TASK STATEMENT -> Everything from the first line of the entries through the line containing "Task: Open the YouTube apps grid icon" is to be retyped exactly, and nothing beyond it.

INPUT RECORDS ->
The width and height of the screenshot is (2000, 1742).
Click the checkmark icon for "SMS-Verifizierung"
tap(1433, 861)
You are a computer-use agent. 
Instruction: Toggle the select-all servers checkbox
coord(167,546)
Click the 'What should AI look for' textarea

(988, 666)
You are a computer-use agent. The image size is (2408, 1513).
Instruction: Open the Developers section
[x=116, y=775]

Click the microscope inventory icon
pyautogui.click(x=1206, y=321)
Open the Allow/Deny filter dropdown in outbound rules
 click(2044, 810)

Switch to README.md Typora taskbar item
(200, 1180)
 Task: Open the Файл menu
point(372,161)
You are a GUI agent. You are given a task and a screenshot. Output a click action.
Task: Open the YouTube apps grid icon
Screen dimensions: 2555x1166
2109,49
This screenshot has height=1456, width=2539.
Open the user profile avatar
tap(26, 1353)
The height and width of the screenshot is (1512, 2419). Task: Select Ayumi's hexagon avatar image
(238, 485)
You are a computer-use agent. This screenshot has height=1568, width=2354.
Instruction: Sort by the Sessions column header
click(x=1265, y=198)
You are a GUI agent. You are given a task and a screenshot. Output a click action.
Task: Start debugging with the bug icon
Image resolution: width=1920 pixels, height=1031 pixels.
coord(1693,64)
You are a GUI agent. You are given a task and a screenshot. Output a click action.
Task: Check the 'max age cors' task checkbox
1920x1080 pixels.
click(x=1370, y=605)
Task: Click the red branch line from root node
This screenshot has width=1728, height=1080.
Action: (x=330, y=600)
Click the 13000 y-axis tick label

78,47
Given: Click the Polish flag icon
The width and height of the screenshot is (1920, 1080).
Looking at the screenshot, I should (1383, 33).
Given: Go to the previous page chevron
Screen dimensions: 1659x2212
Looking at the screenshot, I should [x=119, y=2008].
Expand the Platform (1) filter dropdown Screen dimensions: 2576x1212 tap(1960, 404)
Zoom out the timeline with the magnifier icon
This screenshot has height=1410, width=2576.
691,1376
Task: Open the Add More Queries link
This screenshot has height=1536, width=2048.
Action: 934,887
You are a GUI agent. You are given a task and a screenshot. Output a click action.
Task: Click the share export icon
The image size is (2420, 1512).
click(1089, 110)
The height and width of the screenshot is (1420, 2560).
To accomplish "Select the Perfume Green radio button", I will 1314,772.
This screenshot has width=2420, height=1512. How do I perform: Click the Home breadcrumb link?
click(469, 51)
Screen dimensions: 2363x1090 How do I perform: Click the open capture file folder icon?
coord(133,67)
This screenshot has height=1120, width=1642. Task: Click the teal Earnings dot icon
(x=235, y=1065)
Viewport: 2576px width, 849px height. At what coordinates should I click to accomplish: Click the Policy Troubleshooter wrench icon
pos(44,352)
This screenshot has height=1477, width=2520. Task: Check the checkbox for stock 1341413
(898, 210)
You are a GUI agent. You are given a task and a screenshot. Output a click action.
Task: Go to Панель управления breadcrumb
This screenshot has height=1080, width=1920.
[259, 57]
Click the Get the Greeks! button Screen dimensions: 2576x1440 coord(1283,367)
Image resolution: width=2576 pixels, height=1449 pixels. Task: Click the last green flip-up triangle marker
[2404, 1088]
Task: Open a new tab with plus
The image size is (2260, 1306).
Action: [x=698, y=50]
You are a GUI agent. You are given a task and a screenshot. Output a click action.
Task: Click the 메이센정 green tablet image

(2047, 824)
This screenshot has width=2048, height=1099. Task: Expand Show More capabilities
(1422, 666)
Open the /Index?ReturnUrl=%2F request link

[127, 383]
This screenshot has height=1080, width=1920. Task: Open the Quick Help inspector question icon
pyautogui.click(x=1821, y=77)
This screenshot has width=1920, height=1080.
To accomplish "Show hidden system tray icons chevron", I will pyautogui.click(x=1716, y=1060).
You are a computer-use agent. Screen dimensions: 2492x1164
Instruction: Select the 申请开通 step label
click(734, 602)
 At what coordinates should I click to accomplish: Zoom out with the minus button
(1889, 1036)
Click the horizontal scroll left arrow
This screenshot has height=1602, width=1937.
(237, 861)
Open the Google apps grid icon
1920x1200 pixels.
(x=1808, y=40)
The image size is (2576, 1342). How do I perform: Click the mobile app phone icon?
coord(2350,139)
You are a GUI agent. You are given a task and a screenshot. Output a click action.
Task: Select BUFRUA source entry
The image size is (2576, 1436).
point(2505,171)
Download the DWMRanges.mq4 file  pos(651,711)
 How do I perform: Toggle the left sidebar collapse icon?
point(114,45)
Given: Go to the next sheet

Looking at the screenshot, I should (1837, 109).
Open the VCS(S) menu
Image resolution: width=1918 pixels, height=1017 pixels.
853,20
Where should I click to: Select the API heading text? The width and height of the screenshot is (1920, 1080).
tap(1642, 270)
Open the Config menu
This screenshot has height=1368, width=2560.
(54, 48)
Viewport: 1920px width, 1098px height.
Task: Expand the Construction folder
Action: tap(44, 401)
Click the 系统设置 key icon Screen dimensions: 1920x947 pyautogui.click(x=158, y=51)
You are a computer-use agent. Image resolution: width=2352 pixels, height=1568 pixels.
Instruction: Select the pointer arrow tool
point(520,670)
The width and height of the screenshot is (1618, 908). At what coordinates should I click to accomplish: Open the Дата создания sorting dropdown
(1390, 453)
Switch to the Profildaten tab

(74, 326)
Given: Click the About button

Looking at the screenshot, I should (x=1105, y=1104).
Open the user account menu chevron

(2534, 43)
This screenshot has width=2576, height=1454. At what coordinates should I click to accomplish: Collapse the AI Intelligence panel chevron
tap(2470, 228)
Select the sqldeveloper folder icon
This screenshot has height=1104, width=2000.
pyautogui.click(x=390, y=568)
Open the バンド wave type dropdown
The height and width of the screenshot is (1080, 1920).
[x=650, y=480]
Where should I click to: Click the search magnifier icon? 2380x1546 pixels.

ANSWER AREA ->
The width and height of the screenshot is (2000, 1742).
Click the checkmark icon for "SMS-Verifizierung"
tap(1433, 861)
You are a computer-use agent. 
Instruction: Toggle the select-all servers checkbox
coord(167,546)
Click the 'What should AI look for' textarea

(988, 666)
You are a computer-use agent. The image size is (2408, 1513).
Instruction: Open the Developers section
[x=116, y=775]

Click the microscope inventory icon
pyautogui.click(x=1206, y=321)
Open the Allow/Deny filter dropdown in outbound rules
 click(2044, 810)

Switch to README.md Typora taskbar item
(200, 1180)
 Task: Open the Файл menu
point(372,161)
You are a GUI agent. You are given a task and a screenshot. Output a click action.
Task: Open the YouTube apps grid icon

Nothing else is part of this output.